Musumeci, invece, gioca a scacchi. Ammette che a destra non c’è più spazio da occupare, poi insegue Salvini, infine è costretto a desistere e a ripiegare su Toti. Ci aiuta a capire le mosse del governatore?

“Ho detto quello che pensavo di Musumeci prima della campagna elettorale, quando bisognava scegliere i candidati, poi mi ero ripromesso di non dire più nulla. Ecco, adesso faccio un’eccezione. E dico che se ci fosse un po’ più di chiarezza in ciò che si vuole fare, sarebbe meglio per tutti. Soprattutto per gli elettori che in questo modo rischiano solo di confondersi. Tuttavia, ricordiamoci che Musumeci viene dalla destra e mi pare difficile che possa improvvisarsi democristiano”.

A che punto è il suo progetto in Burundi?

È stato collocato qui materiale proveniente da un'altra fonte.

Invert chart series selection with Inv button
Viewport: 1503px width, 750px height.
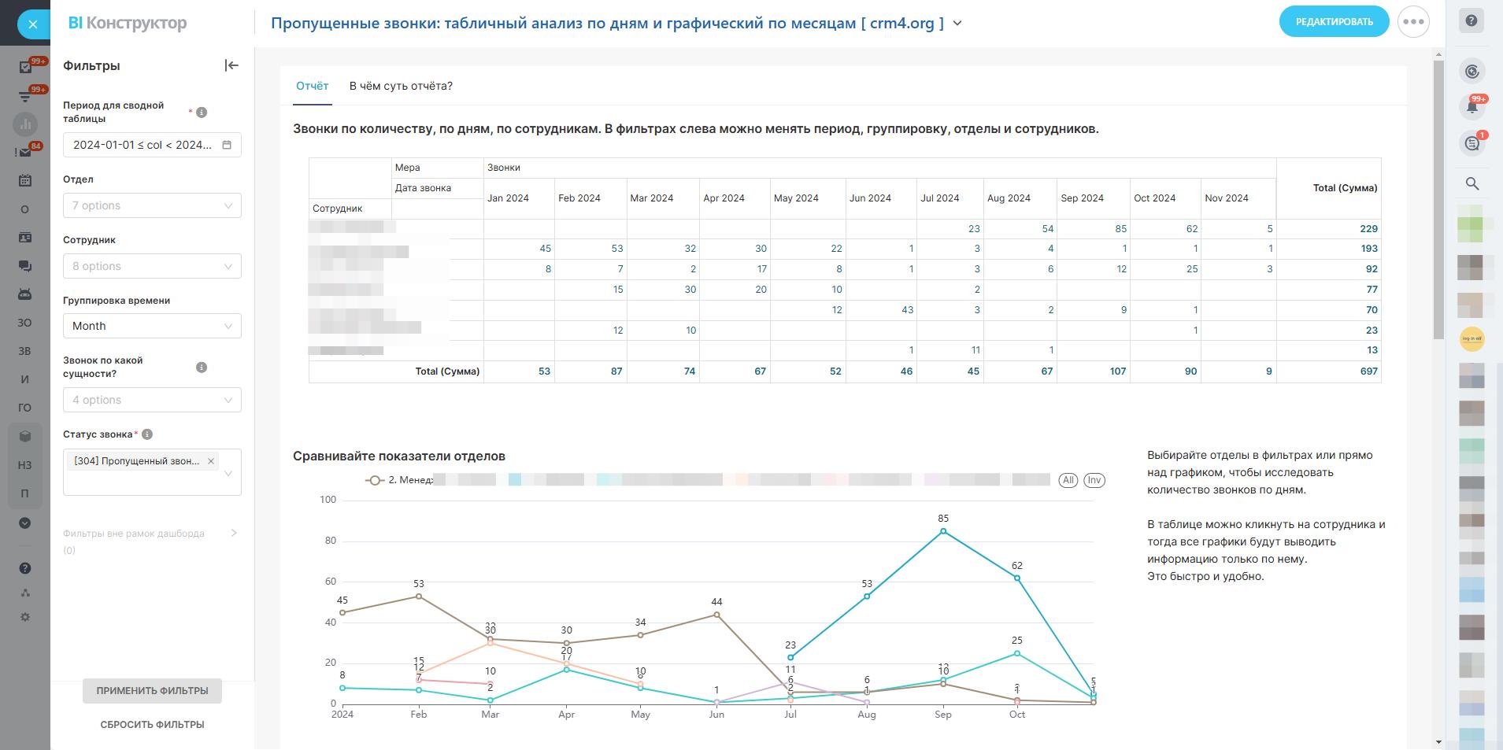[1094, 480]

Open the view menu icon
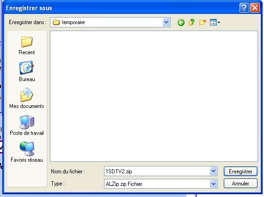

“Da qualche giorno è arrivato il nostro container con attrezzature sanitarie, con le sementi per seminare il grano in due diversi appezzamenti, con un impianto tessile donato da una famiglia di Mazzarino. Dal 30 settembre torneremo in Africa e cercheremo di far capire a quella gente come diventare padroni del proprio destino. Oltre all’ospedale che ho costruito grazie ai fondi di solidarietà internazionale quando ero presidente della Regione – un ospedale da 80 posti letto, che siamo riusciti a far funzionare e dove i medici italiani fanno la fila per darci una mano – adesso il governo ci ha chiesto di prendere in gestione un ospedale da 600 posti e noi abbiamo cominciato a farlo, mandando attrezzature e professionisti. E’ bello sapere di essere utili a tenere in vita le persone: con 100 euro un bambino del Burundi campa un anno intero. Lì mi sono preso la mia piccola rivincita: fare il medico, dato che nel mio Paese non me lo lasciano più fare (l’ordine dei Medici ha cancellato il suo nome dall’albo dopo la condanna per favoreggiamento)”.

Totò Cuffaro oggi è un uomo felice?

“Da grande egoista qual ero, pensavo di andare in Burundi a portare speranza. Invece non avevo capito niente, come spesso mi capita (sorride). Sono i bambini, le loro mamme e guardare i loro occhi a dare speranza a me. Sorridono anche se non hanno nulla. Mi fanno capire quale fortuna ho avuto a nascere in una terra piena di possibilità. Ogni giorno, in Africa, è una lezione di vita. Che mi sprona a fare qualcosa in più per aiutarli”.